However, another conjecture states that every elliptic curve can be represented as a modular form. After Ken Ribet proved Frey’s hypothesis in 1986, the second remained open: it had to be shown that every elliptic curve has an associated modular form. In the mid-1990s, Wiles succeeded in closing this gap as well, thereby proving Fermat’s big theorem.
However, one question remains unanswered: more than three centuries ago, Fermat could not have known about the mathematical relationships that Wiles used in his publication. Elliptical curves and modular forms were not known at that time. Was the scholar joking with the marginal note? Or had he just thought he had found proof and miscalculated? There is a third possibility: there may be a much simpler method of proof that no one has found yet.
Does Homer Simpson refute Fermat’s Big Theorem?
Nobody seriously doubts that Wiles’ approach is correct. Many experts have checked his technical essay, especially since some of his techniques are used again and again to reveal other mathematical relationships. This reduces the likelihood that an error could have crept in somewhere.

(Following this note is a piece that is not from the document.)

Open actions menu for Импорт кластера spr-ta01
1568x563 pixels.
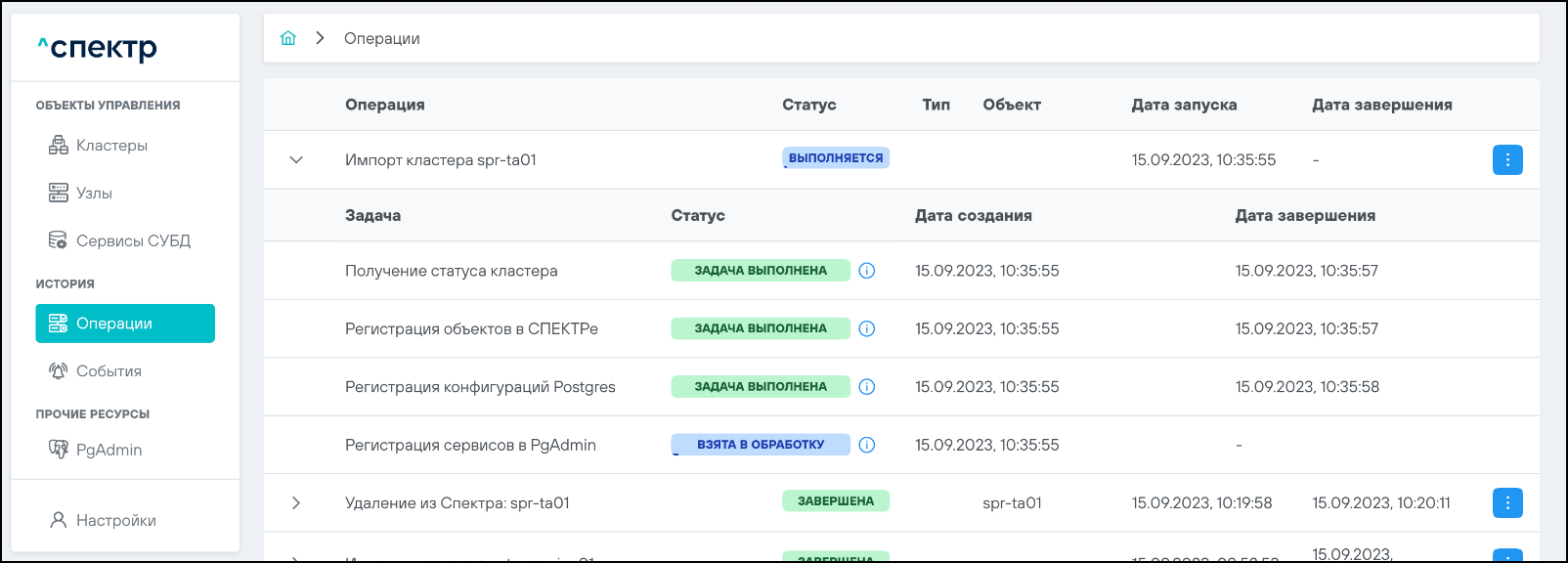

But how is it that in the popular TV series, Homer Simpson casually scribbles on a chalkboard an equation that appears to disprove Fermat’s great theorem? Finally represents 398712 + 436512 = 447212 an integer solution of the equation xn + yn = zn for n = 12 – and they shouldn’t really exist.
Fortunately, the mystery can be solved quickly. Calculating the twelfth power of a four-digit number results in an enormous value consisting of 43 digits. Ordinary pocket calculators cannot handle this, their display usually only has ten digits, which is why they round the numerical values up or down. However, if you use a more accurate calculator or computer program, you will find that the results do not agree exactly. For example, is 398712 + 436512 = 4472.000000007057617187512 a better approximation of the actual solution, which is much more complicated.
Fermat was right
In reality, therefore, there is no such thing as a positive integer e.gwhich is the equation 398712 + 436512 = e.g12 solves. So the real problem was not with Fermat or Wiles, but with the limited resolution of conventional pocket calculators.